Goffredo Buccini analizza la crisi del diritto internazionale, osservando come le norme globali cedano sistematicamente di fronte agli interessi delle potenze dominanti. L'autore, scrivendo per il Corriere della Sera, evidenzia l'approccio dell'amministrazione Trump e le ipocrisie storiche di attori come Russia e Cina, sottolineando che senza potere coercitivo i trattati internazionali rischiano di diventare irrilevanti. Il ritorno alla realpolitik e alle sfere d'influenza suggerisce un regresso verso un ordine mondiale governato dalla forza anziché da regole condivise. Questo scenario mette in luce una fragilità strutturale del sistema internazionale che richiede una riflessione urgente sulla reale tenuta della legalità globale.
L'articolo analizza l'attuale crisi dell'ordine mondiale, descrivendo un'epoca dominata da leader nazionalisti e 'cesaristi' che mettono in discussione le istituzioni multilaterali e il diritto internazionale. L'autrice evidenzia il pericoloso legame storico tra i conflitti bellici e l'inflazione, ricordando come l'instabilità economica possa favorire l'ascesa di regimi autoritari. Inoltre, vengono esaminati i rischi legati alle politiche daziarie e alla possibile esplosione della bolla speculativa dell'intelligenza artificiale, che minacciano la tenuta delle democrazie liberali. Questa analisi sottolinea l'urgente necessità di monitorare i nessi tra economia e potere politico per evitare che la legge del più forte prevalga definitivamente sul diritto globale.

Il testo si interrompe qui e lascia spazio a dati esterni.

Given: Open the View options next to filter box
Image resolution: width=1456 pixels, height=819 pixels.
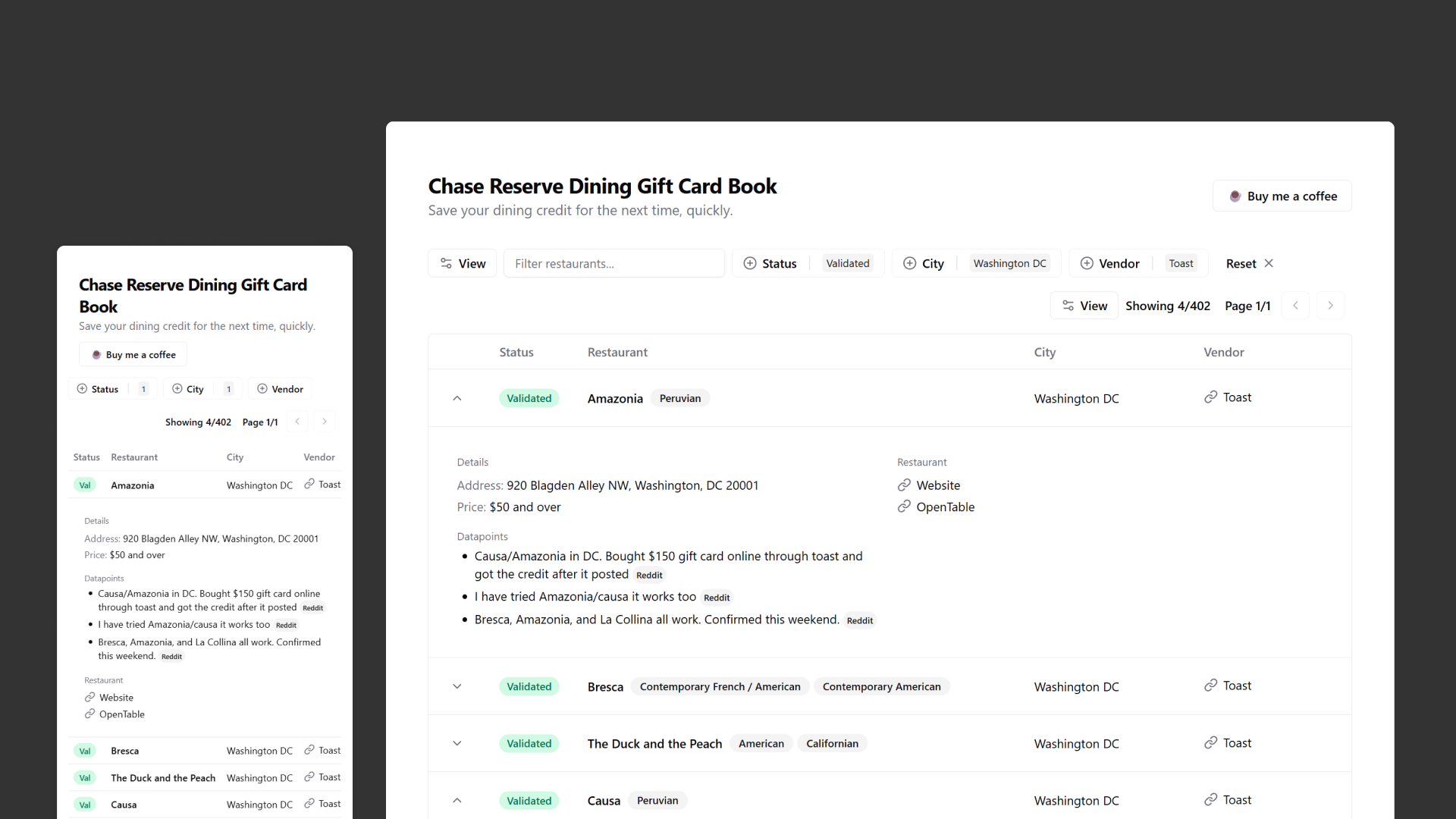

L'articolo analizza il saggio 'Tecnofascismo' di Donatella Di Cesare, che esplora l'emergere di un nuovo modello autoritario basato sulla fusione tra etnocrazia e tecnocrazia, esemplificato dalla politica di Donald Trump. Questa deriva trasforma la democrazia in un regime di esclusione che colpisce le minoranze e promuove lo 'sciovinismo del benessere' a favore dei soli cittadini nativi. Di Cesare propone come alternativa un'etica della responsabilità basata sulla solidarietà e sulla cura dell'altro per superare il sovranismo identitario. Questa riflessione evidenzia i rischi di una trasformazione illiberale delle democrazie contemporanee verso forme di nazionalismo escludente.